В 1973 году вновь созданным отделением была подготовлена к серийному производству первая конструкция нового типа прибора. Обычно начальный этап серийного производства любой новой конструкции таких приборов осуществлялся на заводе № 1 в цехе 33.
Внедрение в серию нашего детища шло трудно. При контрольных испытаниях новых приборов один из параметров не соответствовал требованиям КД. Обстановка накалялась. В это время последовало предложение Б. Г. Музрукова: результаты проверок, исследований и расчетов докладывать на еженедельных оперативках, проводимых в цеху. На каждой такой оперативке заслушивались результаты недельной работы, подводились итоги и составлялся подробный протокол с выводами и предложениями. На следующей неделе, согласно этому протоколу, указанные в нем исполнители докладывали результаты поисковых работ. Борис Глебович внимательно слушал доклады, в спокойной манере, тихим голосом задавал вопросы и в отдельных случаях формулировал предложения в протокол. Если кто-то не успевал выполнить задание предыдущих протоколов, Б. Г. Музруков, опять же тихим голосом, предлагал самому «провинившемуся» назвать срок выполнения работы. Его строгость и требовательность не выходили за рамки деловых и человеческих отношений.
На этих оперативках обстановка была спокойной, деловой, с четким соблюдением порядка совещания, при этом многие исполнители активно участвовали в решении научно-технических и организационных вопросов. Равнодушных не было. Сроки выполнялись, причины неудач удавалось быстро обнаружить. Таким образом шла успешная работа.
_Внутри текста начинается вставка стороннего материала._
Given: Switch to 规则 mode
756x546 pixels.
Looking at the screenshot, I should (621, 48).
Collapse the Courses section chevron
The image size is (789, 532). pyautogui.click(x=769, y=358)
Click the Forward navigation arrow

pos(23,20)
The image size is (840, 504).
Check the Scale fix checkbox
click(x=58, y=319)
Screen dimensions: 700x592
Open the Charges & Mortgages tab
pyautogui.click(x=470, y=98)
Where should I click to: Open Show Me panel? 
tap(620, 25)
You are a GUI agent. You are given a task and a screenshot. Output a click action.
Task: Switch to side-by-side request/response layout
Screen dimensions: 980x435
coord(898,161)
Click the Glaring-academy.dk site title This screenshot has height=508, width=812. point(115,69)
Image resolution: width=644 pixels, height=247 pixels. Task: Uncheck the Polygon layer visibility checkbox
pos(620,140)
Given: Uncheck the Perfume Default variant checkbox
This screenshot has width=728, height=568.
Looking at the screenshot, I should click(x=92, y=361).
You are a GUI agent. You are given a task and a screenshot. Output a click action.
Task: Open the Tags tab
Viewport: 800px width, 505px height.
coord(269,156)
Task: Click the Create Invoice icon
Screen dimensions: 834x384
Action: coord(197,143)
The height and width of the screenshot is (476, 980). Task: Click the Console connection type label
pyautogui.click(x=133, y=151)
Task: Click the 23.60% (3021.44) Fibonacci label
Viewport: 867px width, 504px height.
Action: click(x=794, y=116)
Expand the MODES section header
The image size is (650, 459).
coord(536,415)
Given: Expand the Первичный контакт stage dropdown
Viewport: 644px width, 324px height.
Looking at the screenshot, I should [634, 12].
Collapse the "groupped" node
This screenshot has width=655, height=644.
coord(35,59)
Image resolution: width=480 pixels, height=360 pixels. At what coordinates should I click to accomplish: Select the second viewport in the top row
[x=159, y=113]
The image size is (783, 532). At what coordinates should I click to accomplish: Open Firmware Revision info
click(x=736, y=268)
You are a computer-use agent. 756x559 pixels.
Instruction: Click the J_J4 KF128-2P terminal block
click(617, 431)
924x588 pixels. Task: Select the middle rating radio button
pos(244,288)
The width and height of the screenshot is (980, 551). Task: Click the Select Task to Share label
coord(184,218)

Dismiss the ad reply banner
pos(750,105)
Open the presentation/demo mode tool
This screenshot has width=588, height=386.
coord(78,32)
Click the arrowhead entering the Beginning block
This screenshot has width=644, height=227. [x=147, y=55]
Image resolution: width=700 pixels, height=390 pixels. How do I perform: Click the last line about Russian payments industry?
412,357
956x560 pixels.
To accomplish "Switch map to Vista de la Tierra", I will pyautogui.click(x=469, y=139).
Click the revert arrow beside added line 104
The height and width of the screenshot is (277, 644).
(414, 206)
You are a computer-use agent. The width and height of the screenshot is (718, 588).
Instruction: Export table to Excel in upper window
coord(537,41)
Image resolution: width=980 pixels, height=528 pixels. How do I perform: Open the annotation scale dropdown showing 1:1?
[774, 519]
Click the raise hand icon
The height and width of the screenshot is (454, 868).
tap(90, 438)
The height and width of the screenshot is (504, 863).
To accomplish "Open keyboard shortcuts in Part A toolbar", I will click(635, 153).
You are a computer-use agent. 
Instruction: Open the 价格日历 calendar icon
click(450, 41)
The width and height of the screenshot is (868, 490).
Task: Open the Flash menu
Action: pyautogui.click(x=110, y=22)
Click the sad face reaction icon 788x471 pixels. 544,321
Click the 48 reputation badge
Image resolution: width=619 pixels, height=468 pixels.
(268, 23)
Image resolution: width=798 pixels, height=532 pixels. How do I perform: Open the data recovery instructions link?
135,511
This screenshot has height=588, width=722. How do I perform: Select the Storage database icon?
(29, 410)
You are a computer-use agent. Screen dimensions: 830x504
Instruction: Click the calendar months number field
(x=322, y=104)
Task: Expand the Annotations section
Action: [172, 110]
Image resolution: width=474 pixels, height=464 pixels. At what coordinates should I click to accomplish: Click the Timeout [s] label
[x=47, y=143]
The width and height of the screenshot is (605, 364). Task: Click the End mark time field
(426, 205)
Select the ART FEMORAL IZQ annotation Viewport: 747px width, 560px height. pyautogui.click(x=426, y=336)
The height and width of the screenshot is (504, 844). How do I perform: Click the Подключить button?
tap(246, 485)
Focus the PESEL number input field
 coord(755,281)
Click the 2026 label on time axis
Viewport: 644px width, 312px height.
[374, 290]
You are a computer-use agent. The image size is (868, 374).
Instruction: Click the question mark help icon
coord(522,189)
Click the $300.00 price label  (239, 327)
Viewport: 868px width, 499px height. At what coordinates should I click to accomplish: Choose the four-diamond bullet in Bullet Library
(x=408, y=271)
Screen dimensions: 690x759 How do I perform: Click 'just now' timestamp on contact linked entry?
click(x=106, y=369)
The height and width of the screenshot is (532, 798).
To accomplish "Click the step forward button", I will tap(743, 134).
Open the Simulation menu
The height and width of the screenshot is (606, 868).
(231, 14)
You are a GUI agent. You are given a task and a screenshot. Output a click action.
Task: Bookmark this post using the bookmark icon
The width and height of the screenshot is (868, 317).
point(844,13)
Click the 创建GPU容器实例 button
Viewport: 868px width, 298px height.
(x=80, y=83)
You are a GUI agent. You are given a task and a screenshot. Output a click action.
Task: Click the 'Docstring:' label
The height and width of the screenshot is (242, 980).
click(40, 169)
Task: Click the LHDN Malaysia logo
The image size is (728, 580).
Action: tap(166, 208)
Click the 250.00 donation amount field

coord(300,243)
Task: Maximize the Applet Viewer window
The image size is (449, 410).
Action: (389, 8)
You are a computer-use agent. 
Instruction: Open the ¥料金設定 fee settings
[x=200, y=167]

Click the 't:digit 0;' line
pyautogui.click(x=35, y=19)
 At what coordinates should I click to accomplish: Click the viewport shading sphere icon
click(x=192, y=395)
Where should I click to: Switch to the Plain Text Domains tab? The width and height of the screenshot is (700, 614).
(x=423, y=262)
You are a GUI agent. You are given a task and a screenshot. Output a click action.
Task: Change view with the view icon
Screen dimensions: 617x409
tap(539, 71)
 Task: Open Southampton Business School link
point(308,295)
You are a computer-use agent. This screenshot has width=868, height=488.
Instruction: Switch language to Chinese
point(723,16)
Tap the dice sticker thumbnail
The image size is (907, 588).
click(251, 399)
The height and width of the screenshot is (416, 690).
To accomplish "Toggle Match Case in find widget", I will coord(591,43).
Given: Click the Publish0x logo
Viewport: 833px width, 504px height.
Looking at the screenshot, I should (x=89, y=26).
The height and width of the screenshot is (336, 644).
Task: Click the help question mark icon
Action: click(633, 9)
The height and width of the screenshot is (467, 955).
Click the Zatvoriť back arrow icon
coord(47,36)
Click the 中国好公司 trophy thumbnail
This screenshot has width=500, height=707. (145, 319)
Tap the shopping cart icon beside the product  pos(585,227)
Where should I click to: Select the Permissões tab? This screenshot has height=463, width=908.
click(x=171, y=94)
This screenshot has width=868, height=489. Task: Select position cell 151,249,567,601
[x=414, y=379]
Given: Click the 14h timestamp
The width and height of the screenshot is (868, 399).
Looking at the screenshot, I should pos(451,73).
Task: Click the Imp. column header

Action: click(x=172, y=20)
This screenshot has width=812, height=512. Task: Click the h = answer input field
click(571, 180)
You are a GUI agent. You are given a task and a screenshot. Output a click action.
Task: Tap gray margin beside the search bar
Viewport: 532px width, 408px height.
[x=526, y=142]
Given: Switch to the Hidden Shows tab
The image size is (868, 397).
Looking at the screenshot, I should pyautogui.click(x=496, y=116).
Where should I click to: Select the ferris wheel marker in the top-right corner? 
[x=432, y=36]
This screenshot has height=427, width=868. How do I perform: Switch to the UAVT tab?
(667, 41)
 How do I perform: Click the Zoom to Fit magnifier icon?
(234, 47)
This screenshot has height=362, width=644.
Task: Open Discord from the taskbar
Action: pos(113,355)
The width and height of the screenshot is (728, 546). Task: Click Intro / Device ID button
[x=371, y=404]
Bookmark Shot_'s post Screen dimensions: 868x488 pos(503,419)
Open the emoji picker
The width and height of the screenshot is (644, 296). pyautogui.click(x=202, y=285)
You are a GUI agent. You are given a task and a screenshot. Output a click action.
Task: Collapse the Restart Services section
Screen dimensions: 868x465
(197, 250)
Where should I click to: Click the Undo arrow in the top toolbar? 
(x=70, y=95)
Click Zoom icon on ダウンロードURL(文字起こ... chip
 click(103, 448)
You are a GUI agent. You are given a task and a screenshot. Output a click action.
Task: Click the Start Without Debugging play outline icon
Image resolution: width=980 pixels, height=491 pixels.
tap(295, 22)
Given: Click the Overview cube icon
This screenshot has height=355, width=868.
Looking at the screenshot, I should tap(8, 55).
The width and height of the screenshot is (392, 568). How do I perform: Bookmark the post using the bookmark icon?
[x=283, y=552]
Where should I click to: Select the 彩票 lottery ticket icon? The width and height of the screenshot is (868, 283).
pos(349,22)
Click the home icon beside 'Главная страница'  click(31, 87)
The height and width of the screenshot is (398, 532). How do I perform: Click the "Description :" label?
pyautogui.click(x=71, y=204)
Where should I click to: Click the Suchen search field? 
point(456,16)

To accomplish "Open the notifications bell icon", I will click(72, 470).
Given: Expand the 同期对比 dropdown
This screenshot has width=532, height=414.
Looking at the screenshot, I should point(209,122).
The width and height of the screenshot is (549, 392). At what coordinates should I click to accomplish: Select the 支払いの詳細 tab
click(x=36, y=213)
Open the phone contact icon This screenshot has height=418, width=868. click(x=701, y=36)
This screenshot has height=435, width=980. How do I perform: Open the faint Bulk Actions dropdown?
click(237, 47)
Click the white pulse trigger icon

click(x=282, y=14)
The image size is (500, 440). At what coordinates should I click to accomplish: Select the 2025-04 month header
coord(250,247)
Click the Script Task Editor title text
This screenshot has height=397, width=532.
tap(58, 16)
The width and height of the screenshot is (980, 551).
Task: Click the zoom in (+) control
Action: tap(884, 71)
Это были наглядные уроки управления производственным процессом, которые запомнились на всю жизнь. Это была школа Музрукова, мудрого руководителя и обаятельного человека. Нам повезло — мы в ней учились».
Наставник и защитник
Взаимоотношения внутри многочисленных коллективов КБ-11 и между ними требовали постоянного внимания. Директор Музруков отлично знал: ключом к решению этих сложных и тесно связанных друг с другом задач является прежде всего правильная организация на объекте рабочего процесса. Здесь не случайно употреблено прилагательное «рабочий». Применить другое подходящее слово, например, «производственный», означало бы допустить серьезную неточность. О ситуации, связанной с этой неточностью, мы уже немного говорили.
В. Б. Адамский: «В то время (50—70-е годы минувшего столетия) существовала, да отчасти и сейчас существует, некоторая двойственность в управлении институтом, некоторая разобщенность научных и производственных подразделений. Производственная сфера находилась в ведении директора Бориса Глебовича Музрукова, а научная — в ведении научного руководителя института, Юлия Борисовича Харитона. Мы, теоретики, естественно, находились в том, что я назвал “научной сферой”, но приходилось иногда соприкасаться с производственной, в особенности, когда дело переходило от оценок и расчетов до воплощения предназначенных для полигонных испытаний зарядов в металле. Как и сейчас, порядок взаимодействия между этими сферами строго регламентировался. Он состоял в том, что авторы зарядов после расчетов и обсуждений составляли техническое задание (ТЗ), которое подлежало утверждению у главного конструктора или его заместителей. После такого утверждения ТЗ направлялось в конструкторские подразделения для выпуска чертежно-технической документации с последующей передачей на опытный завод, изготовления на заводе и отправки на испытания. В ходе работы над конструкцией и ее изготовлением расчеты продолжались, и в соответствии с их результатами вносились коррективы в конструкцию и даже в готовые узлы. При этом чем ближе изготовление заряда было к завершению, тем с большими затруднениями вносились изменения, пока не наступал момент, после которого уже ничего изменять было нельзя.
На протяжении многих лет заряды предъявлялись к испытаниям по мере их расчетной и производственной готовности. Длительность цикла прохождения заряда через все этапы составляла около года, а количество находящихся в производстве зарядов определялось возможностями завода. Так было до конца 1950-х — начала 1960-х годов в период спокойной регулярной работы, которая велась по своим внутренним закономерностям, слабо связанным с событиями во внешнем мире.
В конце 1950-х годов под давлением мирового общественного мнения начались обсуждения в печати и дипломатические переговоры о запрещении ядерных испытаний: полностью или частично, повсеместно или в некоторых природных средах, например, в воздухе, навсегда или на какой-то срок, который объявлялся соответствующим мораторием. В этой ситуации, можно сказать, институт лихорадило, научному и в особенности производственному руководству очень трудно было ориентироваться в том, каким зарядам давать приоритет в изготовлении и приборном оснащении.